Ahora estamos investigando sobre el comportamiento de distintos anticuerpos monoclonales utilizados en el tratamiento de psoriasis, también una enfermedad de elevada prevalencia, en la que podemos mejorar la utilización de los medicamentos que se requieren para evitar la progresión de la enfermedad.
“Trabajaremos en describir el comportamiento de anticuerpos monoclonales administrados para tratar enfermedades de alta prevalencia y el desarrollo de gemelos virtuales mediante modelos fisiológicos que permitan evaluar estrategias de dosificación óptimas”
P. ¿Qué retos y objetivos tienen marcados para este 2023?

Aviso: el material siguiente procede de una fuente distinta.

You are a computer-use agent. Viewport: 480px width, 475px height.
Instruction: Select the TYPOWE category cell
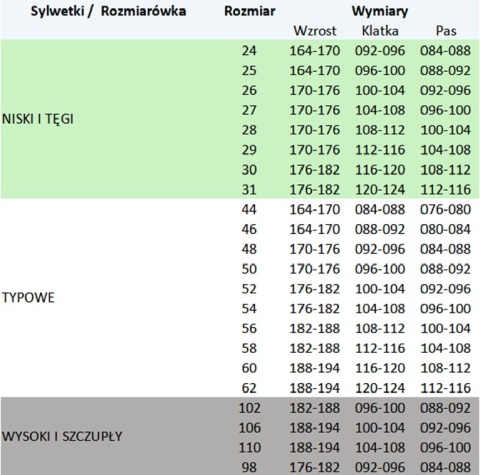coord(28,297)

R. Seguiremos colaborando con nuestros compañeros y compañeras que desarrollan su profesión en servicios de Farmacia Hospitalaria, donde la aplicación de estas estrategias tiene un gran valor. A nivel de investigación básica, nos adentraremos en describir el comportamiento de anticuerpos monoclonales administrados para tratar distintas enfermedades que desgraciadamente tienen una alta prevalencia en las sociedades avanzadas —degeneración macular asociada a la edad, uveítis, etc.— y, por otro lado, en el desarrollo de gemelos virtuales mediante modelos fisiológicos que permitan evaluar estrategias de dosificación óptimas, así como los factores que contribuyen a explicar las diferencias individuales.